Pastor Feinstein led a congregation of Hebrew Christians in Jassy, Romania, with his Swiss wife, Lydia, and their six children. He had come to know the Lord through a ministry planted there in 1843 by Scottish Pastor Robert Murray McCheyne. Also saved through that ministry was Alfred Edersheim (1825–1889), one of the world’s most famous Hebrew-Christian Bible scholars.
When the Nazis arrived, Richard, who lived in Bucharest, pleaded with Feinstein to leave Jassy for safety. But Feinstein replied, ”The shepherd’s duty is to die together with his flock. I know they will kill me, but I cannot abandon my brethren.”1
On June 27, 1941, anti-Semitic mobs savagely murdered more than 13,000 Jewish people, including every member of Feinstein’s congregation, with the exception of two young girls. The Jews who survived were deported on what has become known as the “death train.”
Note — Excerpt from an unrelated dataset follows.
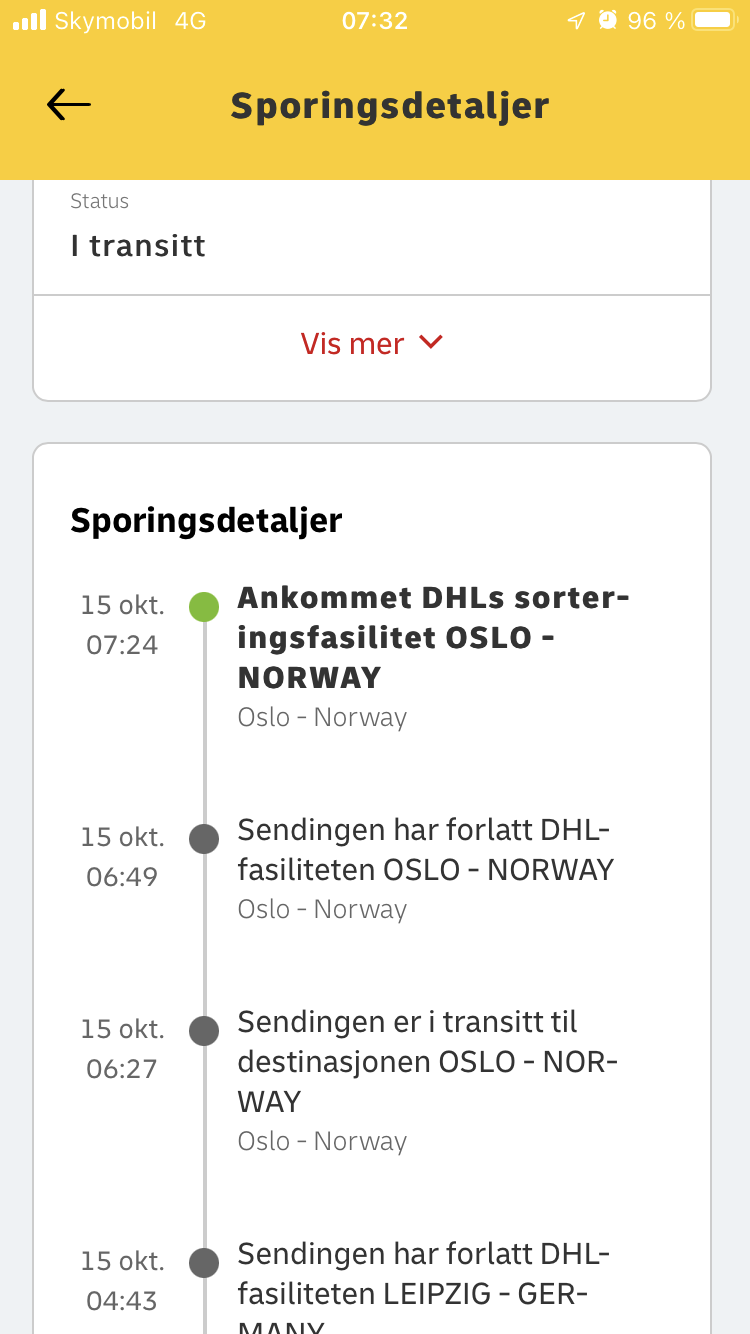Tap the alarm clock status icon
This screenshot has width=750, height=1334.
607,20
Nazis seized Pastor Feinstein from his home and herded him and more than 2,000 Jews into cattle cars, shoving around 140 people in an area that could hold only 40. Then they sealed all the doors, windows, and cracks as steam poured in from below. The victims stood for hours in the frying heat of the sun, suffocating. When the doors opened, dead bodies tumbled out, including Pastor Feinstein’s. Wrote Wurmbrand:
When Feinstein realized that death was at hand, he turned to a rabbi who was standing near him and said: “It is time for us to sing the psalms!” He died while the rabbi was reciting the psalms aloud, and Feinstein was explaining what they foretold about Jesus. When death came with suffocation, his head was resting on the rabbi’s shoulder. The rabbi himself died only a few minutes later—a Mosaic Jew and a Christian Jew were the victims of the same hatred, the hatred which in Rumania was doubly vile because it masqueraded behind the name of “Christian.”2
Two survivors later testified in court of Feinstein’s death. Because his death was verified, his Swiss wife and children were able to obtain a death certificate enabling them to get passports to go to Switzerland. Wrote Mrs. Feinstein:
The death of your beloved father made possible your salvation, my dear children. It had always been his wish to bring you to Switzerland, to safety; only from that expensive price it was made possible. Oh that you might never forget that precious life and sacrifice.3
Feinstein’s death was a fitting illustration of what Jesus did for us. Jesus did not abandon this sinful world but, as “that great Shepherd of the sheep” (Heb. 13:20), laid His life down for it (Jn. 10:11). His loving, willing sacrifice made our eternal safety in heaven possible (1 Jn. 5:13).
- Richard Wurmbrand, Christ on the Jewish Road (Middlebury, IN: Living Sacrifice Books, 1975), 32.
- Kal Kjaer-Hansen, “Isaac Feinstein: A Martyr for Christ in Romania,” Lausanne Consultation on Jewish Evangelism <lcje.net/papers/2007.html>.